* [Problem statement]: Each record below should be output verbatim, without pictures.

* [Items from a data source]:
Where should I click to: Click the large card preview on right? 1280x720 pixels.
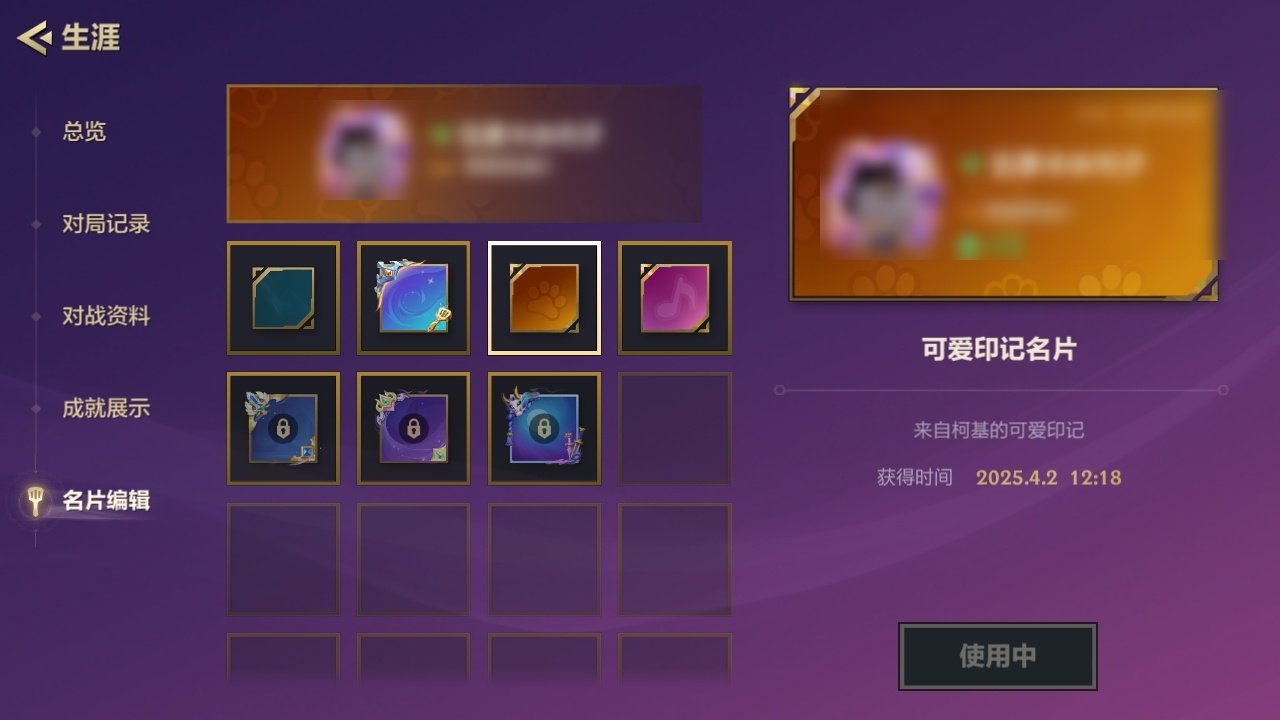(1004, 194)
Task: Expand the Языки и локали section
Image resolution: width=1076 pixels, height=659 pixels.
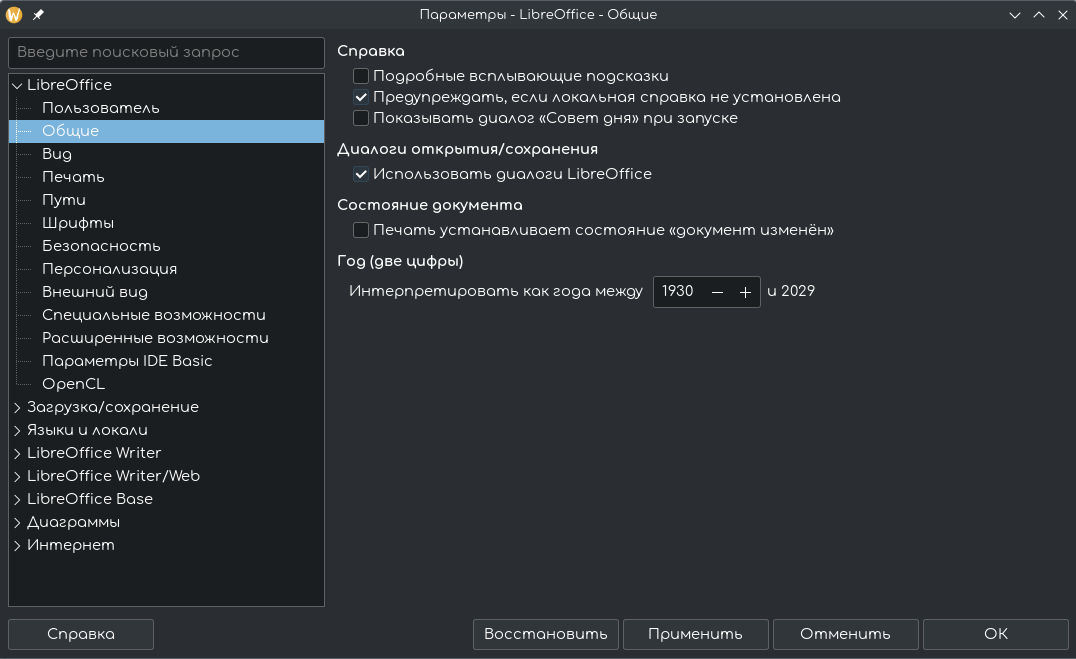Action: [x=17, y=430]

* [Finished task]:
Where should I click to: Click the large card preview on right? 1280x720 pixels.
(1004, 194)
Task: Expand the Языки и локали section
Image resolution: width=1076 pixels, height=659 pixels.
Action: [x=17, y=430]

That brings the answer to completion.